На краю порта, оглушительно лязгая цимбалами, громыхал оркестр. Я закинул одну руку на плечи Роджеру, другой обнял Тристу, и мы побрели по причалу.
– Ну, что скажешь? – крикнула мне в ухо Триста, ловко увернувшись от акробата на ходулях.
– Потрясающе! – выдохнул я. – Никогда не видел так много народу.
– Все они прибыли на открытие сезона. – Роджер указал на развешенные повсюду афиши, на которых была изображена девушка невероятной красоты: утонченное лицо, молочно‑белая кожа и темные кудри, ниспадавшие на туго обтягивающее платье сливового цвета. «Сегодня вечером выступает Лакс Ревелль» – гласил текст. Взгляд красавицы следовал за нами до самого конца причала.
Я был не в силах оторвать глаз от ее вишневых губ и споткнулся о выпавшую доску.
– Мы туда пойдем?
Роджер мрачно расхохотался:
– Еще одно правило для тебя, Джеймо: не влюбляйся в Ревеллей.
– Премного благодарю, я вполне способен насладиться обществом прелестной девушки и не втюриться по уши.
Триста выгнула бровь:
– А как же Бетти?
Приятное гудение у меня в голове внезапно смолкло. После двенадцати лет, проведенных в приюте для мальчиков, Бетти стала первой, с кем я поцеловался. И, естественно, я решил, что мы должны пожениться.
– Бетти была…
– Ошибкой? – Триста оперлась на руку Роджера. – Самым большим разочарованием?
– Назидательным уроком? – подсказал Роджер. – Благодаря которому ты понял, как не надо?
И очень суровым уроком. Я, как последний дурак, таскался за ней по пятам, став предметом всеобщих насмешек.
– Ну, нынче я решительно склоняюсь к холостяцкой жизни.

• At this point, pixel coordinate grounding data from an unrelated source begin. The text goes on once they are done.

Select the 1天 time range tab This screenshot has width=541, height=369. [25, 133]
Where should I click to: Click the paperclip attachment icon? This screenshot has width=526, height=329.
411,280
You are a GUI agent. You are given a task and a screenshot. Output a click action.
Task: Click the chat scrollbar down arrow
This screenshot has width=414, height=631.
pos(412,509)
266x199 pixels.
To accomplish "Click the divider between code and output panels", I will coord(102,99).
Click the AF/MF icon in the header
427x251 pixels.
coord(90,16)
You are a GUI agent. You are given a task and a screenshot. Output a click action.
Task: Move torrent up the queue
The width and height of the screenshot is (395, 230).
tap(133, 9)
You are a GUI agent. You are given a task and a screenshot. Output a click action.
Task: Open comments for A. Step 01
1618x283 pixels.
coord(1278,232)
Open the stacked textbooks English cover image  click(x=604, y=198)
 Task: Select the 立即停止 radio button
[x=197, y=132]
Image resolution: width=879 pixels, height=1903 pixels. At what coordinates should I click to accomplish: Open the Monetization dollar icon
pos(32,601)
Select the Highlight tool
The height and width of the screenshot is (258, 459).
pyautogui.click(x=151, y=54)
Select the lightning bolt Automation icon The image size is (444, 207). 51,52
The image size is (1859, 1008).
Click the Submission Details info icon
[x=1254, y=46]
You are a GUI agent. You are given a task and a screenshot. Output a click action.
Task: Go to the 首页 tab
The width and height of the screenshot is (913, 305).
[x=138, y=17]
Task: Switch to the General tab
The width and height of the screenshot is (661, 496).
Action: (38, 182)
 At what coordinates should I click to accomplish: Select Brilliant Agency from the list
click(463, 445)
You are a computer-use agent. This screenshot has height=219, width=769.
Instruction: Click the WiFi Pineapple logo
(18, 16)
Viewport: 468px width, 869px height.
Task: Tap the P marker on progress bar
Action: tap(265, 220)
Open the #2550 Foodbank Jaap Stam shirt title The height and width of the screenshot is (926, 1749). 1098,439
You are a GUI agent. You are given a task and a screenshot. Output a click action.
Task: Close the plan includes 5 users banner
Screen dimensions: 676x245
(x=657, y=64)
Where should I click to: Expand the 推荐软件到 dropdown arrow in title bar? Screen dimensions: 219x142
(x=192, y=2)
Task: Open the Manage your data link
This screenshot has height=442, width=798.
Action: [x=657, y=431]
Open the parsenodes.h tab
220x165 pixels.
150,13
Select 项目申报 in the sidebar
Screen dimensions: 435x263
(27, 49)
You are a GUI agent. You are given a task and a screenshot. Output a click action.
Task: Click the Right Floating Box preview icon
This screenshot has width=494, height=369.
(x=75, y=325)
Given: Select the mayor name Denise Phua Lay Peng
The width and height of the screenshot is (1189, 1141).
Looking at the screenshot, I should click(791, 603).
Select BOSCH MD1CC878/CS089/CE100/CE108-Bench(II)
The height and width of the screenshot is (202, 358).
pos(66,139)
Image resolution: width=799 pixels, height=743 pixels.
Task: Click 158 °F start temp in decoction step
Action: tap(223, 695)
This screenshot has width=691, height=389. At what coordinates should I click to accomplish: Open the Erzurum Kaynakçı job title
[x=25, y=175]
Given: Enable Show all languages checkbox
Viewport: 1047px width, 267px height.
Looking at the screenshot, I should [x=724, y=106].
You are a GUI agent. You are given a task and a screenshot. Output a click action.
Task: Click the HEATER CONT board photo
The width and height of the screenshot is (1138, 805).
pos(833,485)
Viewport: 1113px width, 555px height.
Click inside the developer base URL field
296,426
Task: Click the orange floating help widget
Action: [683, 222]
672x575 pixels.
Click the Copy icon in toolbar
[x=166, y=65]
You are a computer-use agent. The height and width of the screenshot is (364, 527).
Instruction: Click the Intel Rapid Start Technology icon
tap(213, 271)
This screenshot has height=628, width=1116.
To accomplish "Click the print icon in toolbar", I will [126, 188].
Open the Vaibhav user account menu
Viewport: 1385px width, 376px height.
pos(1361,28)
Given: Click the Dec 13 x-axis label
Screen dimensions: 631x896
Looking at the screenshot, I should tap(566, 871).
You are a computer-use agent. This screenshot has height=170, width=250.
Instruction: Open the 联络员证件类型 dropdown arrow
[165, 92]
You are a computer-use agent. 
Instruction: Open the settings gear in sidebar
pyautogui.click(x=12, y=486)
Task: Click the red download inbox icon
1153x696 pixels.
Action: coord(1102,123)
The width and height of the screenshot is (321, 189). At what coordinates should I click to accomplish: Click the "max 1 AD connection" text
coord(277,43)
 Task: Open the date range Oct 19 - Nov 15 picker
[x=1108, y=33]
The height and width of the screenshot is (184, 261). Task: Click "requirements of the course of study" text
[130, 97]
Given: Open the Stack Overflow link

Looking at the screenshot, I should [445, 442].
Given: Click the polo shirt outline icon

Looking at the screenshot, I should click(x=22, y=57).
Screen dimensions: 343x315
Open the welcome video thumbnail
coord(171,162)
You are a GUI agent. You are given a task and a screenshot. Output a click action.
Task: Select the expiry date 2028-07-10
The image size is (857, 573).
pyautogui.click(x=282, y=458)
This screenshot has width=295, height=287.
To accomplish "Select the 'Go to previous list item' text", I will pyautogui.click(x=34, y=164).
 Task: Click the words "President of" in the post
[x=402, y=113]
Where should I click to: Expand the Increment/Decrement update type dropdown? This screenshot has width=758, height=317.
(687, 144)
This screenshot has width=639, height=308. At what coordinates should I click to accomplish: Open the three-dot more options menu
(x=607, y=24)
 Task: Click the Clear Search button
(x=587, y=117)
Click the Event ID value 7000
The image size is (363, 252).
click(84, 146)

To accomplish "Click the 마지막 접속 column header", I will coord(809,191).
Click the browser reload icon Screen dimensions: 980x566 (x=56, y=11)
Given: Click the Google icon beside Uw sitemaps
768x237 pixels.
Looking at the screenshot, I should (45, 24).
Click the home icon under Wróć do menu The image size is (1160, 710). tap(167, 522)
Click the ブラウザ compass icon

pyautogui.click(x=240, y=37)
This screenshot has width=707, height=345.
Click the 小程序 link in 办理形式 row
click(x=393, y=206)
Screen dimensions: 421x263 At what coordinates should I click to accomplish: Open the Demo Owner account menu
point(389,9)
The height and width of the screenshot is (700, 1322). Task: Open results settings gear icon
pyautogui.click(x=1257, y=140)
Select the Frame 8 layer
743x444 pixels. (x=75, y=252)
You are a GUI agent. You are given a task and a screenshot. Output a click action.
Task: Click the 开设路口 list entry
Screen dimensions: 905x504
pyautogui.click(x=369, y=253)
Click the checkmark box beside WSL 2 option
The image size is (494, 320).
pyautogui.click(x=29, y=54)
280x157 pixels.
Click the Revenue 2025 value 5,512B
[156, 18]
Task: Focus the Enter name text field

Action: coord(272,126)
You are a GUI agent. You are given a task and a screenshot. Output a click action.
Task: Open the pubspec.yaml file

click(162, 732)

– Еще бы, – хмыкнула Триста.
Опустилась ночь. Мы брели по набережной, и музыка заглушала тихий плеск волн. Долговязые ребята с лоснящимися щеками, в кепках‑восьмиклинках, выгружали с причалившего парома ящики яблок, мешки с мукой и другие товары из Нью‑Йорка.
Роджер остановился поторговаться с парой полураздетых женщин в разноцветных шляпах, а я принялся изучать отблески фонарей в воде. Не то чтобы я никогда не видел обнаженную грудь – видел, но не в таком изобилии.
Надев свежеприобретенные туристические шляпы, мы продолжили прогулку по набережной. Роджер указал на человека в роскошном черном костюме, беседовавшего с двумя полицейскими.
– Это кто, один из Хроносов?
Триста замерла:
– Это мой брат.
Мы с Роджером переглянулись. Триста редко рассказывала о своих братьях, но самое основное я все же помнил: Дьюи в свои двадцать один год был старшим, а младший, Джордж, считался слегка психованным. Что, естественно, не помешало их отцу выбрать именно Джорджа кандидатом на пост мэра Шармана. В семье путешественников во времени легко основывать династии: они могут снова и снова выдвигать свою кандидатуру на выборы, пока не добьются цели.
– Джордж! – помахала она.
Услышав знакомый голос, он резко обернулся и смерил Тристу холодным взглядом, словно перед ним стояла всего лишь какая‑нибудь избирательница, а не выставленная из дома сестра, которую он не видел три года.
Затем Джордж снова повернулся к нам спиной, и улыбка Тристы поблекла.
Роджер стукнул по ладони кулаком:
– Затеять драку никогда не рано.
– Охотно помогу. – Я обернулся. – Триста, ты как?